▶ ARTIKEL

◆ ◆ ◆ ◆ ◆ ◆ ◆

Prof. GÖTZ WERNER, Chef der Drogeriemarktkette „dm“, ist seit Jahren der wohl engagierteste Verfechter des sogenannten bedingungslosen Grundeinkommens (BGE). In seinem neuen Buch „1000 € für jeden“ erklärt er, wieso gerade ein vom Staat ausgeschüttetes Grundeinkommen Freiraum für mehr Kreativität und Eigeninitiative schaffen soll. Die Idee: Den Menschen könnte mit diesem radikalen Systemwechsel Sinn und Würde zurückgegeben werden, da sie von wirtschaftlichen Existenzängsten befreit wären …

Im Krisentaumel der letzten Monate spricht man seit einiger Zeit von „Transferleistungen“ für bedürftige Länder oder stigmatisiert ganze Staaten wie Hartz-IV-Empfänger – da gibt es im großen Rahmen einige Parallelen zu Ihrem Buch „1000 € für jeden“. Wie sehen Sie als Unternehmer und vor allem Verfechter des bedingungslosen Grundeinkommens die letzten Monate dieser „Krisenzeit“?

GÖTZ WERNER: Diese Krise ist ein Menetekel! Wir erleben heute eine Situation, wie sie Goethe im Zauberlehrling beschrieben hat. Durch unser egoistisches Gebaren, dessen Auswirkungen sich im globalen Maßstab noch potenzieren, haben sich die Menschen ein schier undurchdringliches Gewirr autonom gewordener Finanzmechanismen geschaffen, die uns heute gegen unseren Willen an den Rande des Abgrunds zerren – die Geister, die wir riefen! Dem ganzen Thema liegt ein zutiefst menschliches Problem zugrunde. Uralte Verhaltensmuster prallen mit nie da gewesenen Finanzgebilden und hochkomplexen Wirtschaftsstrukturen zusammen, und dieses Aufeinandertreffen schafft ein Klima der Bedrohung, der Verwirrung. Fragen Sie sich selbst einmal, ob Sie das alles verstehen, was die Medien berichten und wie Sie sich dabei fühlen. Sie können sicher sein, daß keiner das ganze Ausmaß dieser „Krise“ versteht, sondern immer nur kleine Teilaspekte. Es wird nun interessant werden, wie wir mit diesen Begebenheiten umgehen, wie wir es schaffen, den Markt so zu regulieren, daß er sich wieder am Menschen orientiert! Wir sollten aufwachen und bei aller Unbill auch die Chance erkennen, die in jeder Krise steckt. Vielleicht fragen wir uns ernsthaft, worauf es im Leben wirklich ankommt.

◆ ◆ ◆ ◆ ◆ ◆ ◆

▶ AUSGELESENES MATERIAL
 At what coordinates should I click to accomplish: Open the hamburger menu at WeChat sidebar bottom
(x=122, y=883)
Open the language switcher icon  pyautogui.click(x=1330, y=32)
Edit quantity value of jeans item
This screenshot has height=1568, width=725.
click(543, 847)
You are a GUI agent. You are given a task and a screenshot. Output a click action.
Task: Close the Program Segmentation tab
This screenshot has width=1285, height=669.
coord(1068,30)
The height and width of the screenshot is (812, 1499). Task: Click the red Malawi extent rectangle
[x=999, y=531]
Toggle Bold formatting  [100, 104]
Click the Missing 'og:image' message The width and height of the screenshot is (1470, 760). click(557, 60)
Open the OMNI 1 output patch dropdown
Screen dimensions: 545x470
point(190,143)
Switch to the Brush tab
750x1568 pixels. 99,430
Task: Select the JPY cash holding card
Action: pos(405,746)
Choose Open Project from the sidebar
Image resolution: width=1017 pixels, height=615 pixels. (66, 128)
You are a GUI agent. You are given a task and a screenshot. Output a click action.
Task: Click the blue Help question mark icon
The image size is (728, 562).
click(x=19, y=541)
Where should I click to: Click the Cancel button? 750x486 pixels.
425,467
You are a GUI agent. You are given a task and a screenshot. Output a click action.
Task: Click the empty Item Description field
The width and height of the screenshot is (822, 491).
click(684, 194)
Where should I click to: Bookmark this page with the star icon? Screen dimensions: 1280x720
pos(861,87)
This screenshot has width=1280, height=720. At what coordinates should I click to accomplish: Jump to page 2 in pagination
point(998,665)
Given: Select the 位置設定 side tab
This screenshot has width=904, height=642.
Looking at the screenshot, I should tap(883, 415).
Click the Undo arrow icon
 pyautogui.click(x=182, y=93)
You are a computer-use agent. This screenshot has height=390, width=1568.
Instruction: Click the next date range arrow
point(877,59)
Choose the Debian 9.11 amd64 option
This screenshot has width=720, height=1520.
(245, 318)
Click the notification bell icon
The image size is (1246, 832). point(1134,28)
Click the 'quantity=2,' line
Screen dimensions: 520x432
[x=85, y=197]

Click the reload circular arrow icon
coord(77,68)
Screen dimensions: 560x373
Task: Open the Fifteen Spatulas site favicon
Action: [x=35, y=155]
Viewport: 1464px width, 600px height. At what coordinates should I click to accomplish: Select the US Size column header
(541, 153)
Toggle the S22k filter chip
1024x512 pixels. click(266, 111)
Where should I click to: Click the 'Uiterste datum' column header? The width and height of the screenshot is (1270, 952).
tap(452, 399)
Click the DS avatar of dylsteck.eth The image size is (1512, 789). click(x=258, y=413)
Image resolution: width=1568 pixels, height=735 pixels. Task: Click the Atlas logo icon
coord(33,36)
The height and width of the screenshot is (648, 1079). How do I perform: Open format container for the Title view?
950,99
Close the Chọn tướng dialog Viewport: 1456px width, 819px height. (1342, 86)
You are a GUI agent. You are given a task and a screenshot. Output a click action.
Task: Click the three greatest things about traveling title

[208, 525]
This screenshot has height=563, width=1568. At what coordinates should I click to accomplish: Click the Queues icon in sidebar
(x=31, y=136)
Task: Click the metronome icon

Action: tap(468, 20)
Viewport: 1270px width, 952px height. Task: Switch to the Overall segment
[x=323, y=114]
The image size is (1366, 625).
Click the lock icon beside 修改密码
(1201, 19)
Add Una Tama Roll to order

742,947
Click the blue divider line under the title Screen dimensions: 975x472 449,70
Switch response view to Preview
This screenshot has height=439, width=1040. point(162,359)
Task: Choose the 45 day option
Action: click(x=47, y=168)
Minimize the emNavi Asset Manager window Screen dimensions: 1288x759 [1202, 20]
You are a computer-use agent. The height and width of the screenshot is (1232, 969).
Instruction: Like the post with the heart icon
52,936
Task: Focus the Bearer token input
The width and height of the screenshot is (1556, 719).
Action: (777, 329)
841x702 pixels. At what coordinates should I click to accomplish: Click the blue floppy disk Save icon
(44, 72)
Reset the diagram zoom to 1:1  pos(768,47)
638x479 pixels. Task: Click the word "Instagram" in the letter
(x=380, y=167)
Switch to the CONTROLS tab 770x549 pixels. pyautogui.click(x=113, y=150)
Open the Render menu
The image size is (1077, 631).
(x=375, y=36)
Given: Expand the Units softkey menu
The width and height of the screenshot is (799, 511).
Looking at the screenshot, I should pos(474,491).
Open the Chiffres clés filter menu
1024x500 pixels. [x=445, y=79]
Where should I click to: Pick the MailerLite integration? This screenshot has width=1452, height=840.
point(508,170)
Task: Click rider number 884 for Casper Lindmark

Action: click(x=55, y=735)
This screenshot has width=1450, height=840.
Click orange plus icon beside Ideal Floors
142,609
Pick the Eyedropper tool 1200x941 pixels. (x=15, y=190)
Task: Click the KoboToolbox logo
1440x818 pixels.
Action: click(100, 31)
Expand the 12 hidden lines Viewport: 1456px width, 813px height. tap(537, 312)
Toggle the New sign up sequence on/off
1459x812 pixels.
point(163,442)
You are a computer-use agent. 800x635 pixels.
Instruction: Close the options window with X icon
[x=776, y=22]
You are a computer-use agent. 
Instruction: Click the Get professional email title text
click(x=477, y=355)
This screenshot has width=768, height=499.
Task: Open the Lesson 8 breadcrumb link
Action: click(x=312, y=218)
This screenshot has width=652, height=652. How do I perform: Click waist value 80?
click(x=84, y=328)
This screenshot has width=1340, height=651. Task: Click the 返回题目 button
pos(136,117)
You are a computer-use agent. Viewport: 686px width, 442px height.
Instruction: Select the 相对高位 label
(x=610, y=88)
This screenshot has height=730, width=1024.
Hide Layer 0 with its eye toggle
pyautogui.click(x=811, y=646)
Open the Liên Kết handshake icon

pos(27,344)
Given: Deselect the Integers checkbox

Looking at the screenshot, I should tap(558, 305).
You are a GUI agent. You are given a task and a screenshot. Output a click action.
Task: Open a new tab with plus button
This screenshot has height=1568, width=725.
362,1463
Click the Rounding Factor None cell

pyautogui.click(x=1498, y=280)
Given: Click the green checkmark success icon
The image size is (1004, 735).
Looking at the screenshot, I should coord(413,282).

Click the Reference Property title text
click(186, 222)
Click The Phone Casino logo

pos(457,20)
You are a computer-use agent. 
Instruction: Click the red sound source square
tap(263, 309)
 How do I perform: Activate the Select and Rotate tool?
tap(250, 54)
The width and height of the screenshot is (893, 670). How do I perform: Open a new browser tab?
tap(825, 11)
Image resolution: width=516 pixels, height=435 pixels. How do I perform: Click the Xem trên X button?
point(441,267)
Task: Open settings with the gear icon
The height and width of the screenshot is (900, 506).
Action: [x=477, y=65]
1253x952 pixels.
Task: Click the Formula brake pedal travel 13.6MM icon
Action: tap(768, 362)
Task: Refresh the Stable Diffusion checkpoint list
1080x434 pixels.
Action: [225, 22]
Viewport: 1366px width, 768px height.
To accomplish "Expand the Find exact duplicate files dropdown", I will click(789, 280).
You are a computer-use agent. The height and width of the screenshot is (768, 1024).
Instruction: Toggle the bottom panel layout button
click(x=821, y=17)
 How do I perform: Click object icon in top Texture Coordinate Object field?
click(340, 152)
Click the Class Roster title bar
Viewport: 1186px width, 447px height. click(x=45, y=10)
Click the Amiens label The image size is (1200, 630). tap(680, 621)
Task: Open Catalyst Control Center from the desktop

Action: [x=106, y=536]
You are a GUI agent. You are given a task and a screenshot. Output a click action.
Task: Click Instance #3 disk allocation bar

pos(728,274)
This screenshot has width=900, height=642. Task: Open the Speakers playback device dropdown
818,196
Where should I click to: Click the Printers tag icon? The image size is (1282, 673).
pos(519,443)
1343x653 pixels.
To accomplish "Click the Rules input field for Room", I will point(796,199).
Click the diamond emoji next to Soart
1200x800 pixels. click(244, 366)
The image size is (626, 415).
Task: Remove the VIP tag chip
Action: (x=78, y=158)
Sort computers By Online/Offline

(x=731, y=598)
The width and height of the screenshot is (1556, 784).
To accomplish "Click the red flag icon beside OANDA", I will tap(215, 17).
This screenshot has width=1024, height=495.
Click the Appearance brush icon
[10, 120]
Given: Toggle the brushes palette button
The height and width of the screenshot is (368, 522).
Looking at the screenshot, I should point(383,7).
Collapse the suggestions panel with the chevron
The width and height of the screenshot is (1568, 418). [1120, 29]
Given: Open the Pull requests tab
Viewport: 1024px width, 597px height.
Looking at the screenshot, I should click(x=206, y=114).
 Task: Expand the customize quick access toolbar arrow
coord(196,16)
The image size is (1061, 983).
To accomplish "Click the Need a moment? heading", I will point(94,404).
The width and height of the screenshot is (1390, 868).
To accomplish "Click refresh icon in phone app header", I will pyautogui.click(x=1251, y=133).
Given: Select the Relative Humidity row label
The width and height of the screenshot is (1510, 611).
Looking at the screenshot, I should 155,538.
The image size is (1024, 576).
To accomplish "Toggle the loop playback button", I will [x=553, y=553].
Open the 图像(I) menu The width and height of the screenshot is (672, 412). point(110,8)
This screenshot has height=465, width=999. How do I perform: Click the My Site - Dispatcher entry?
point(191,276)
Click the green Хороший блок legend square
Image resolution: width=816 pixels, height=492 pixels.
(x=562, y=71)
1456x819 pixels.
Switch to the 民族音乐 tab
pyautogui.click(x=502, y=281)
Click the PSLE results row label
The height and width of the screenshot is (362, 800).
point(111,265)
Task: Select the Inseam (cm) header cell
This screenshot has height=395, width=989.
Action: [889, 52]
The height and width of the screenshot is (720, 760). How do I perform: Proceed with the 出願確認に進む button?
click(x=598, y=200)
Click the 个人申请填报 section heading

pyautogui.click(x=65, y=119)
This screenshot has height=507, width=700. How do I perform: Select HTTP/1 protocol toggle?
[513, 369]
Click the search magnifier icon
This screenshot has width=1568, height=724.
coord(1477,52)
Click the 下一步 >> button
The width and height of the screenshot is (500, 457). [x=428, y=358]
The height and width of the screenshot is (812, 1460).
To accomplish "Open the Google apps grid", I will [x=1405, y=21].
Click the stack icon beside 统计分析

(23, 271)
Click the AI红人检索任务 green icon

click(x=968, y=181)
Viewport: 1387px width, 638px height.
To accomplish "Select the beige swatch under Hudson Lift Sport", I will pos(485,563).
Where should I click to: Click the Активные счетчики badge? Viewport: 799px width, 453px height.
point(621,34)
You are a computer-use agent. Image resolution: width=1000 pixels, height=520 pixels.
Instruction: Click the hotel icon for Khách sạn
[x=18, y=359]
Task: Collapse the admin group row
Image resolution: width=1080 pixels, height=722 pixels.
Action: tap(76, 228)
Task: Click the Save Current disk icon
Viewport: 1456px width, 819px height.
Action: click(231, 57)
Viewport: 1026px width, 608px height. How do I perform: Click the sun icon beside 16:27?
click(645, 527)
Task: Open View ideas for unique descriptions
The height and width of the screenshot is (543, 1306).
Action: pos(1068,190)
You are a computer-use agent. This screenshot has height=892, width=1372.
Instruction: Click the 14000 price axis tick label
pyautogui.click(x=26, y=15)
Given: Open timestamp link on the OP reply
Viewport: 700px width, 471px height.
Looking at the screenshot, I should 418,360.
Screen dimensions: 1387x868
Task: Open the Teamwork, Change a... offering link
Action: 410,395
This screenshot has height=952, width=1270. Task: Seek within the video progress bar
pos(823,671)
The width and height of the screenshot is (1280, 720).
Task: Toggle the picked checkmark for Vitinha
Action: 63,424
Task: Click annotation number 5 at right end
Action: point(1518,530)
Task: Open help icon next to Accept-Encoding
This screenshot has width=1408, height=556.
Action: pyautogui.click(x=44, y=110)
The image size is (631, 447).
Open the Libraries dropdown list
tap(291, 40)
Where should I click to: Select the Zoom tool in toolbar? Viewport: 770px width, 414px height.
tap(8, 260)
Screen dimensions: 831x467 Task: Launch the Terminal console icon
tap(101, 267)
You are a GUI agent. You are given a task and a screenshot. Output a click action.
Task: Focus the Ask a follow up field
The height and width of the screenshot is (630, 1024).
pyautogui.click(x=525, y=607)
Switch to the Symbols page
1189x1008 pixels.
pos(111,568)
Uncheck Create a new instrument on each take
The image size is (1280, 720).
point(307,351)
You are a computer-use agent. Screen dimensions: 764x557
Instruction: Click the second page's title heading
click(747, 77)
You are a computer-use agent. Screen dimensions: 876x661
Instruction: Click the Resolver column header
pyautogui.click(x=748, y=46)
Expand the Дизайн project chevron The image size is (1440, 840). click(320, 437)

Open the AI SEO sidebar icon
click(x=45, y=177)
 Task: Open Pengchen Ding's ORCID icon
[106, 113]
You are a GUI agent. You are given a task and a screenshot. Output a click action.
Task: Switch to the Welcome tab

◆ ◆ ◆ ◆ ◆ ◆ ◆

▶ PFLICHTAUFGABE
Auf welches Werk Goethes bezieht sich Götz Werner im Artikel über das Grundeinkommen, um die heutige Situation zu beschreiben? Die Einträge stammen aus einer anderen Quelle.

▶ VOLLSTÄNDIGE ANTWORT
Auf den „Zauberlehrling“.